As one who had masturbated so obsessively during his teens that he admitted in his diary that he felt it might drive him to suicide, Comstock was terrifyingly convinced of the dangers inherent in sexual pictures and literature, and was aware that legal authorities were very lax in dealing with the problem. Though a federal law had been passed in 1842 banning the importation of French postcards, Comstock had often seen these small erotic pictures circulated among soldiers while serving with a Connecticut regiment in the Civil War. And he was equally appalled in New York after the war by the prevalence of prostitutes on lower Broadway and the sight of sidewalk vendors selling obscene magazines and books.
There were no federal laws at this time against obscene publications, although in the state of Massachusetts there had been antiobscenity statutes as early as the 1600s. These statutes, however, denned obscenity not in sexual terms but rather as words written or spoken against the established religion—for example, in the Puritan colony of Massachusetts until 1697, the penalties against blasphemy included death, and even later the statute stated that offenders could be tortured by such methods as boring through the tongue with a hot iron. The laws in Puritan-dominated Massachusetts also opposed the distribution and possession of religious literature expressing Quaker opinions, and in 1711 there were additional sanctions against the singing of irreverent songs, with the offenders sometimes locked in a pillory.

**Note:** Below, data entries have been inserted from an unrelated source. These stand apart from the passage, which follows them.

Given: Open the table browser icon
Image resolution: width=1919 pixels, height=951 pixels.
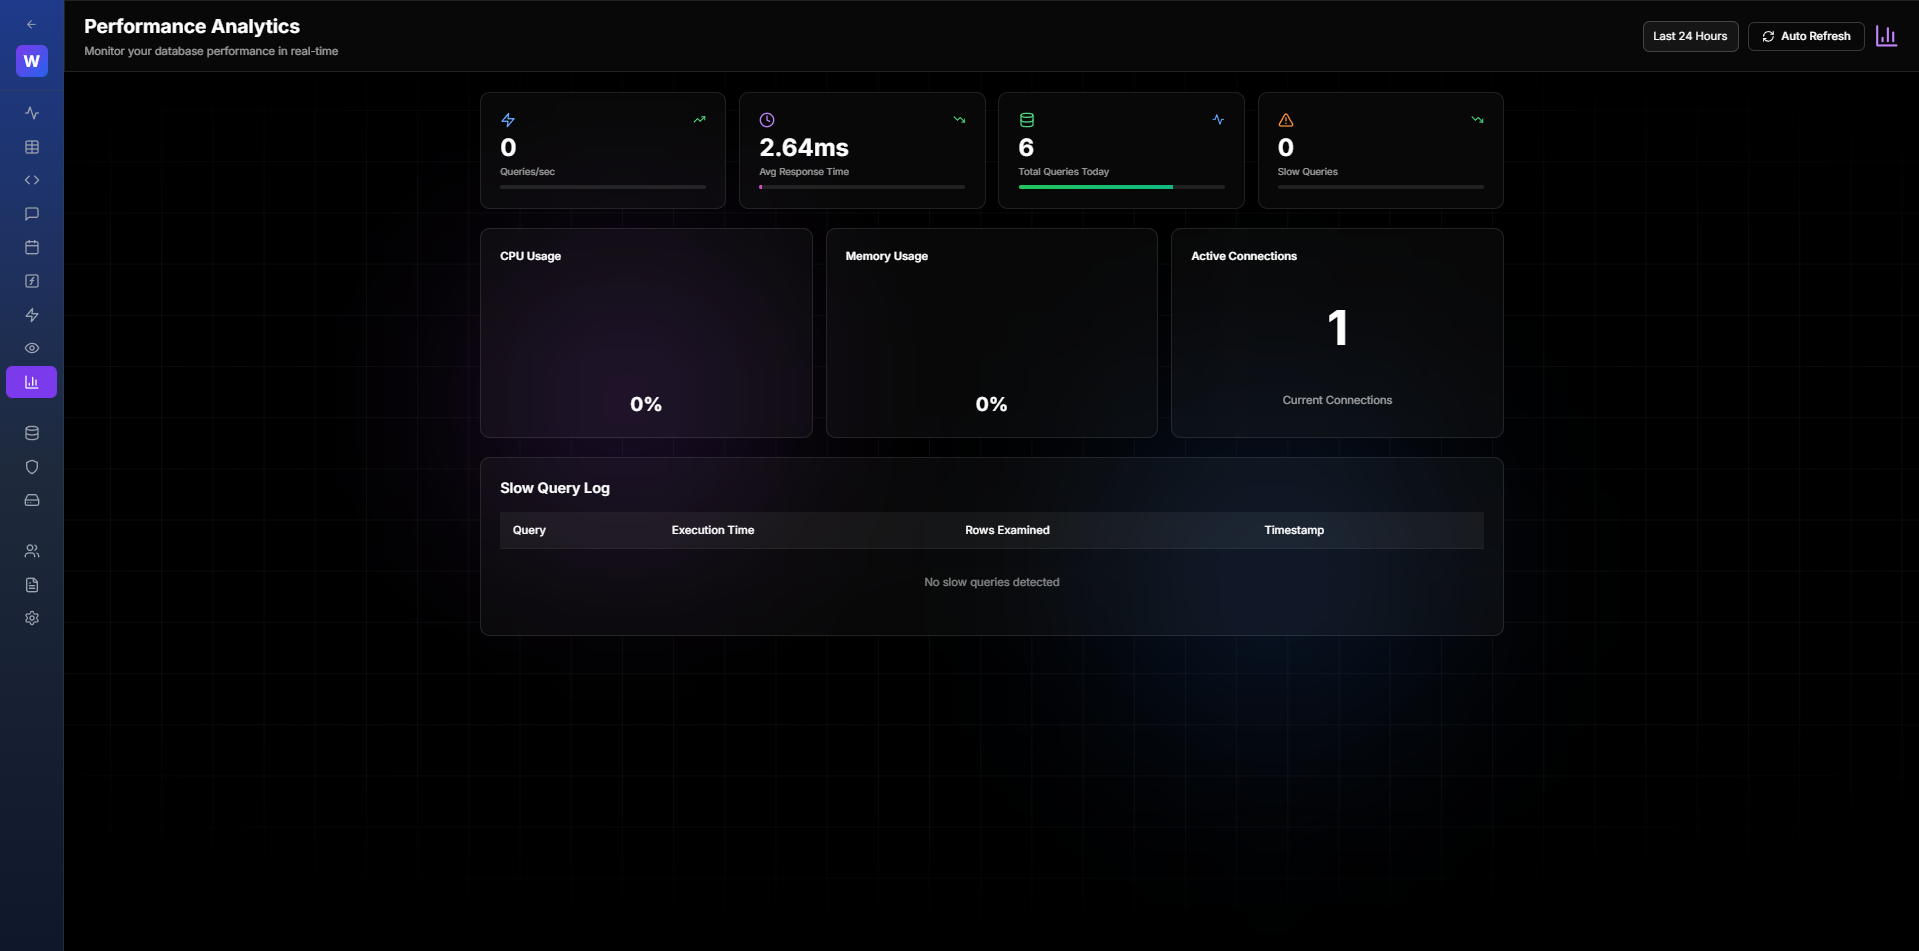Looking at the screenshot, I should tap(32, 147).
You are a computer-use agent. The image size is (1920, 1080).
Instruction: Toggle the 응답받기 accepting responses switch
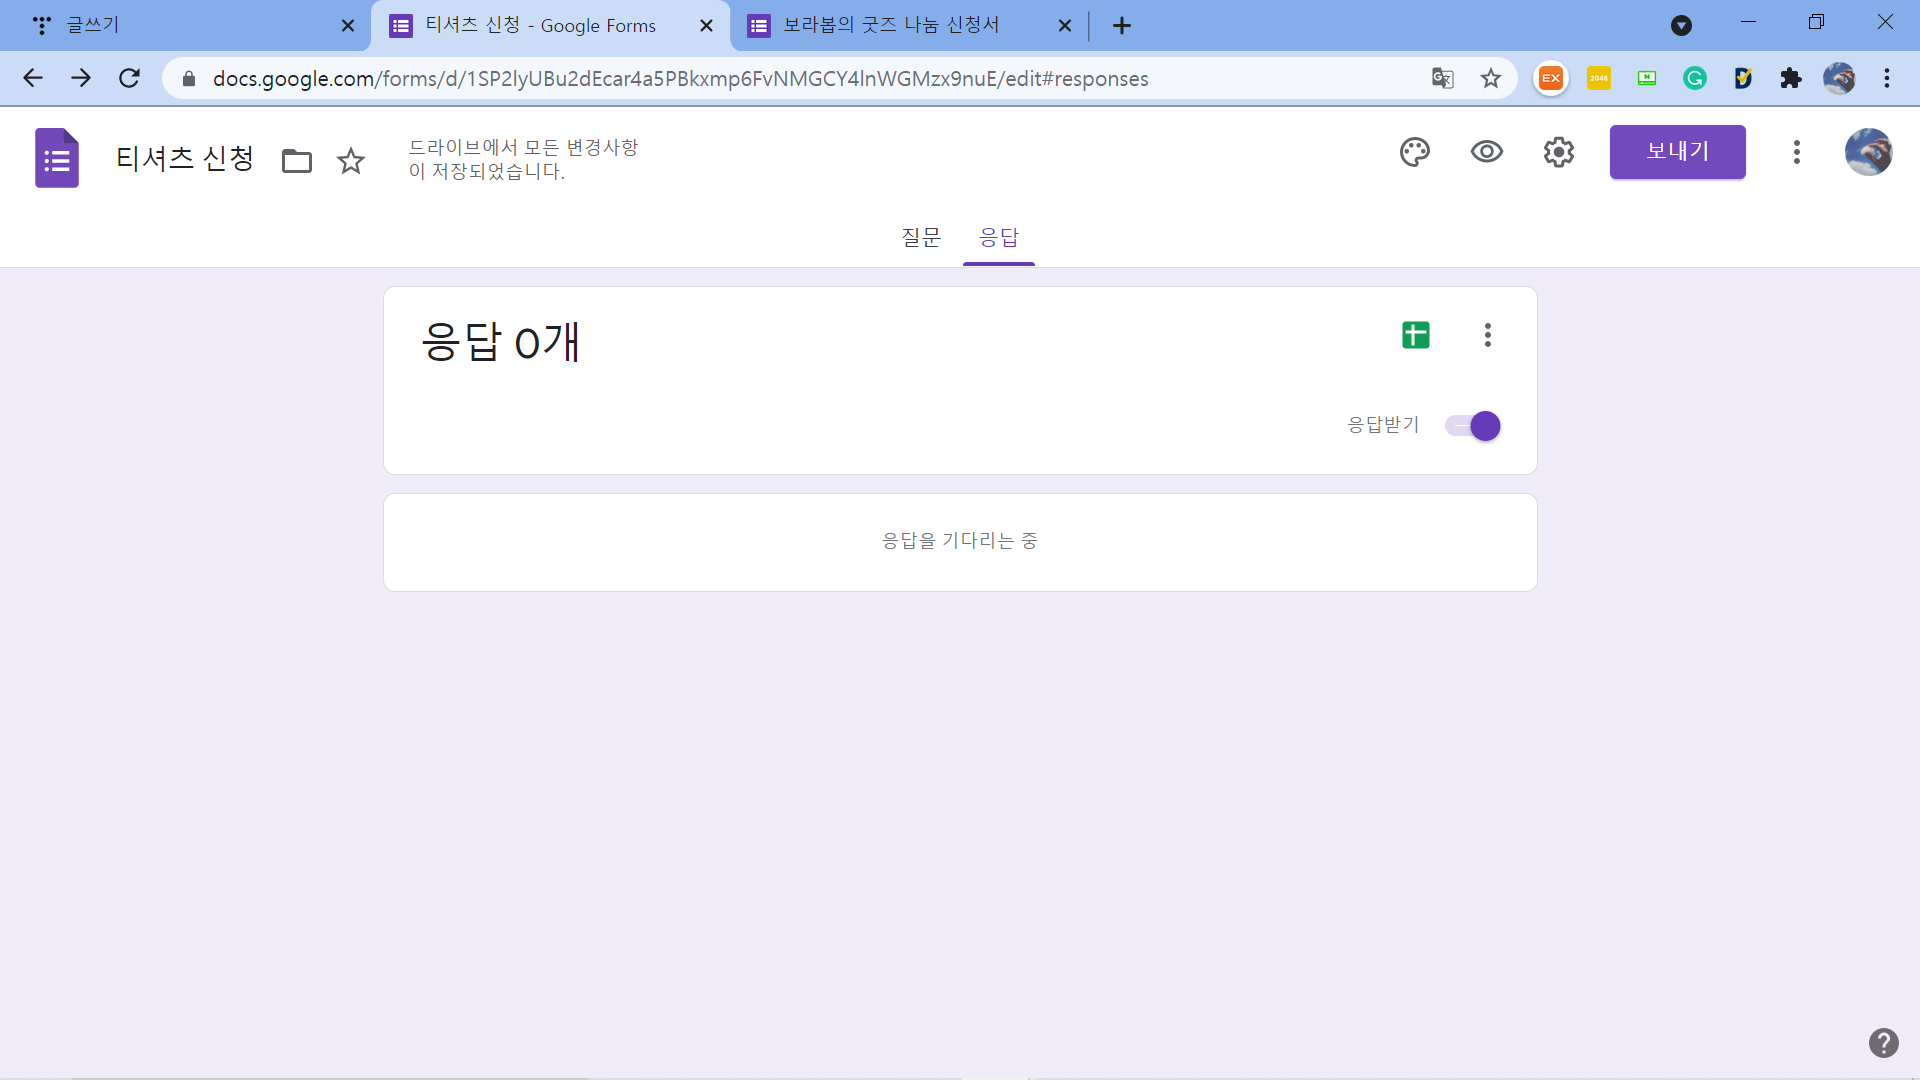(x=1473, y=426)
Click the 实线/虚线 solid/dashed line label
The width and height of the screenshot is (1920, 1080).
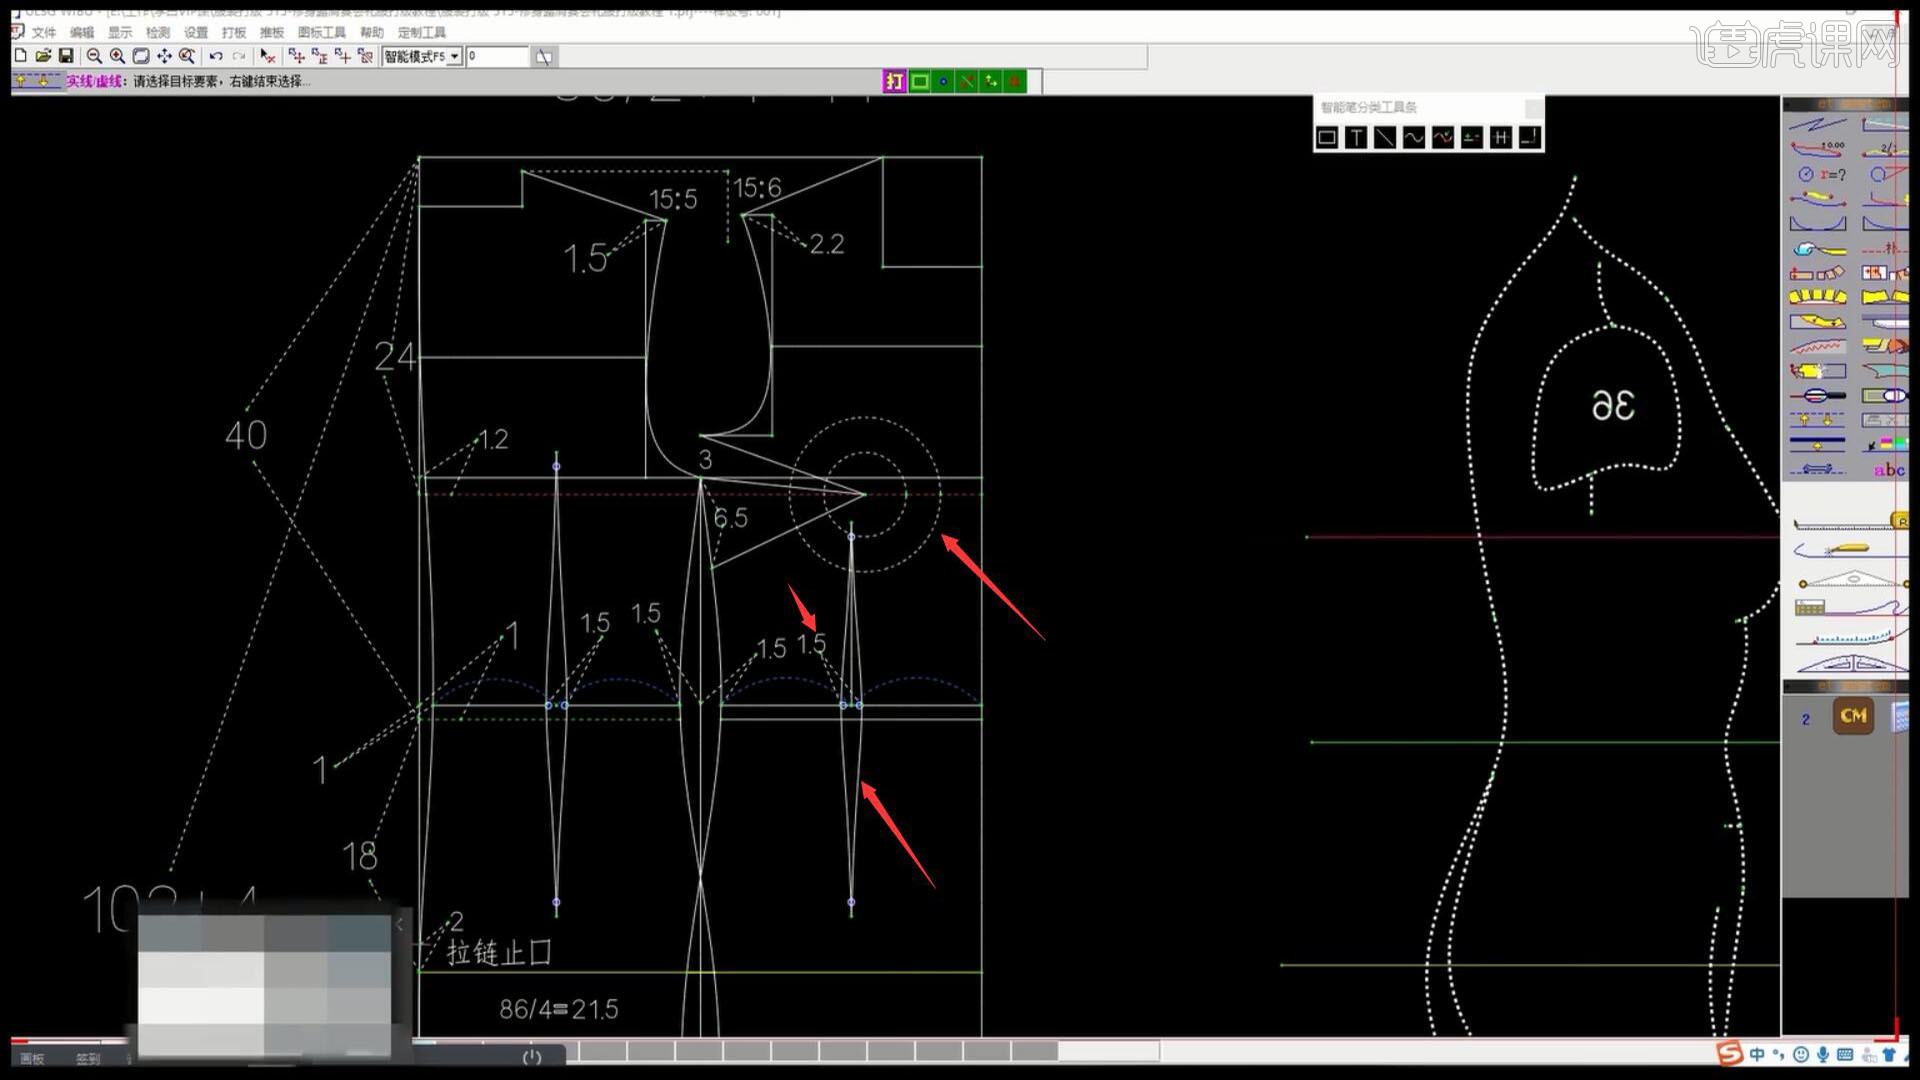point(95,82)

It was not until 1815, in Pennsylvania, that a man was cited for sexual obscenity—he displayed for sale a picture of an “indecent” couple; but since this violated no American law, the arrest was supported by an existing English law dating back to 1663, the case of Rex v. Sedley, in which Sedley was fined and jailed for a week after exposing himself naked from the balcony of a tavern, drunkenly shouting obscenities and pouring urine from a bottle on other customers. While this blatant behavior appears to have little relevance to the case of the American caught showing a sexual picture, the Pennsylvania law enforcers regarded both acts as examples of public indecency contrary to common law as well as to the moral strictures of religion.
The first erotic book banned in America was the illustrated edition of the English novel by John Cleland, Memoirs of a Woman of Pleasure, sometimes called Fanny Hill. This book, published in London in 1749—and prosecuted in Massachusetts in 1821, following a similar order in England—described the social and sexual life of a young prostitute, and among the early Americans who owned a copy was Benjamin Franklin.
It was not unusual to find in the libraries of colonial American leaders books that might have been defined as sexually obscene, by such writers as Ovid and Rabelais, Chaucer and Fielding. But since the reading of books in those days was largely limited to the well-educated minority, the need for literary censorship was not considered so important as it would in succeeding generations, when the common citizen became more literate, printing presses became more numerous, and religion in the expanding nation ceased to dominate daily Me as it had among the early settlers. As more schools opened, including the first public high school in 1820, there was increasing concern in government over the type of books that should be available to students; and it was a similar concern for youth, and a desire to protect it from corruptive influences, that Anthony Comstock expressed in the 1860s when he sought to justify his censorship campaigns in New York.